Someone posed a very good question in a forum thread recently, and I wanted to bring the discussion to you. The gist was that all of the recent excitement over woodworking (blogs/podcasts/etc…) could actually be BAD for the craft. The logic presented was that many of our great woodworkers have decided to teach woodworking, rather than actually DO woodworking themselves. The post expressed concern that if everyone is teaching, then there will be no one left to actually DO the woodworking. A very interesting point and certainly something for all of us to think about. I am very curious what everyone’s take is on this. Here’s mine:
No doubt, it is way too early to make a definitive call on the long-term effects of the woodworking hobby/blogging/teaching phenomenon (I like to call it a renaissance). But as I see it, its just a numbers game. A couple years ago, many of us were discussing how the craft could very well die because kids are not being exposed to this stuff at an early age. If mom and dad are the type to hire someone rather than go the DIY route, the child may never have an opportunity to develop that love for crafting things (speculating, of course). But now, because woodworking is much more popular and is accessible in formats that the younger generations can relate to, we are creating a new opportunity for exposure that previously didn’t exist. I am certainly not claiming this is filling the gap left behind by the lack of incorporation into school curriculums, but I do at least see it as a step in the right direction.

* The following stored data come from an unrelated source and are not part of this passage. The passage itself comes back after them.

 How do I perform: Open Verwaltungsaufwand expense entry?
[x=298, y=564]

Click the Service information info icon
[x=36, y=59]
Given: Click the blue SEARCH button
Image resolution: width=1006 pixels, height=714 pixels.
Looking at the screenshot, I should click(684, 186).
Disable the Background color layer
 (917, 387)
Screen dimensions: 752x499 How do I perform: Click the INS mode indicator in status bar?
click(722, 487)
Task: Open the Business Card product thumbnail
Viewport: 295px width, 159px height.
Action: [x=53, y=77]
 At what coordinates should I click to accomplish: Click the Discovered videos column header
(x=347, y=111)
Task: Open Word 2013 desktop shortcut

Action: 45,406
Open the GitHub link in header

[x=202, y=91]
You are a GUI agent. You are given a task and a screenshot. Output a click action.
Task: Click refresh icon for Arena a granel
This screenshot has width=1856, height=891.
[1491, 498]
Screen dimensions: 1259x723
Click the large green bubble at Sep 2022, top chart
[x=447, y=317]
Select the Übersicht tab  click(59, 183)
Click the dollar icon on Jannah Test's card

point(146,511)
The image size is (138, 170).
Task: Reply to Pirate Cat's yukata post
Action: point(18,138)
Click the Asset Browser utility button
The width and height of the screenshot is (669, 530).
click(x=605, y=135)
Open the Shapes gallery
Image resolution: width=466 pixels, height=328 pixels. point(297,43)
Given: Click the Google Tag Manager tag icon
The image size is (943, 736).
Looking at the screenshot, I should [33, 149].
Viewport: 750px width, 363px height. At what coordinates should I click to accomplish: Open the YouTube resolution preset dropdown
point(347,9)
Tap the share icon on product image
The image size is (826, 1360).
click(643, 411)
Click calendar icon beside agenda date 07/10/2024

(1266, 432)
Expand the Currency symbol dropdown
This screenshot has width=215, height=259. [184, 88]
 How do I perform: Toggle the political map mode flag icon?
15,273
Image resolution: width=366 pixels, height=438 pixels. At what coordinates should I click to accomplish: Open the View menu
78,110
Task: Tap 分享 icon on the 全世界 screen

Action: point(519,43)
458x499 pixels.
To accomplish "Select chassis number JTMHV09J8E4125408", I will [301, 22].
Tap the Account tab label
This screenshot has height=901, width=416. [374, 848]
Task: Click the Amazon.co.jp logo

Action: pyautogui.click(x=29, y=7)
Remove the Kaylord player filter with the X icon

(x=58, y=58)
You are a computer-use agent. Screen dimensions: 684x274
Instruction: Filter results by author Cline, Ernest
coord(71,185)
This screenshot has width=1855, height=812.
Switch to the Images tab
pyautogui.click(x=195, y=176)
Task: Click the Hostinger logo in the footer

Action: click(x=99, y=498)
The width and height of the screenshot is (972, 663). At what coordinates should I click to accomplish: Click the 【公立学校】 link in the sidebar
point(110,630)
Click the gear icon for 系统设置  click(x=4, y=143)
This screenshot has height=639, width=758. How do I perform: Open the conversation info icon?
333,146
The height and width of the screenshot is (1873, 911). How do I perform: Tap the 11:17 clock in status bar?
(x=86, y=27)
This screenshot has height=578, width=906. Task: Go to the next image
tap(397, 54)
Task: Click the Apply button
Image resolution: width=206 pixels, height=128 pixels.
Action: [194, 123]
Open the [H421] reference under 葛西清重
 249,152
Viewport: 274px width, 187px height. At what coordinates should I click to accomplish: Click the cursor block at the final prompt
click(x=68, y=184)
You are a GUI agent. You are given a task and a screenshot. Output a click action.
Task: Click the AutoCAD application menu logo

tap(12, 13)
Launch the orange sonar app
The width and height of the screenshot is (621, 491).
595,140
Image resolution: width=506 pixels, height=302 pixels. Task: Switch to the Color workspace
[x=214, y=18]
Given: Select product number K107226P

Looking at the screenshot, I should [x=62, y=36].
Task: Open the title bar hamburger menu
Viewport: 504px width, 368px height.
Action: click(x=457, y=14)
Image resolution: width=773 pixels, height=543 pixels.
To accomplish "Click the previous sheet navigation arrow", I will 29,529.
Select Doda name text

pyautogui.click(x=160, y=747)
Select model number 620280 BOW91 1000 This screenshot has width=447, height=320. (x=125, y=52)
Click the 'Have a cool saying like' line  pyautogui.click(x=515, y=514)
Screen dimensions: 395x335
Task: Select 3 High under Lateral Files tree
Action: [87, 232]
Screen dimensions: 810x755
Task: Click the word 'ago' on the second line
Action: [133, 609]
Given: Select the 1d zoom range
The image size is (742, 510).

So with all this buzz about woodworking and with so many people getting into it, wouldn’t you think that at least some of these people are going to have that fire lit within them? The fire to excel well beyond the abilities of their online instructors. And even with the loss of some of our current “greats” (although I would not consider it a loss at all), the excitement and energy that surrounds the craft now could very well be what we need to keep the craft alive so that generation after generation can enjoy it. And those who want to make a career of it, will have the opportunity to do so.
Just like any professional field, some will learn a lot, and then decide that teaching is the way they want to go. Much like my college professors, these people may accomplish little in terms of cutting edge research in their respective field, but at least some of their students will go on to do great things for that community as a whole. And I see no reason why woodworking shouldn’t follow this same pattern.
As far as I’m concerned: more people teaching woodworking = more people learning woodworking = more people have the opportunity to be inspired and take their craft to the next level.
Obviously, none of us know what’s going to happen. But I am fairly certain that the net affect of all this will be better than the direction we were going prior to the teaching/web phenomenon. What say you good woodworkers?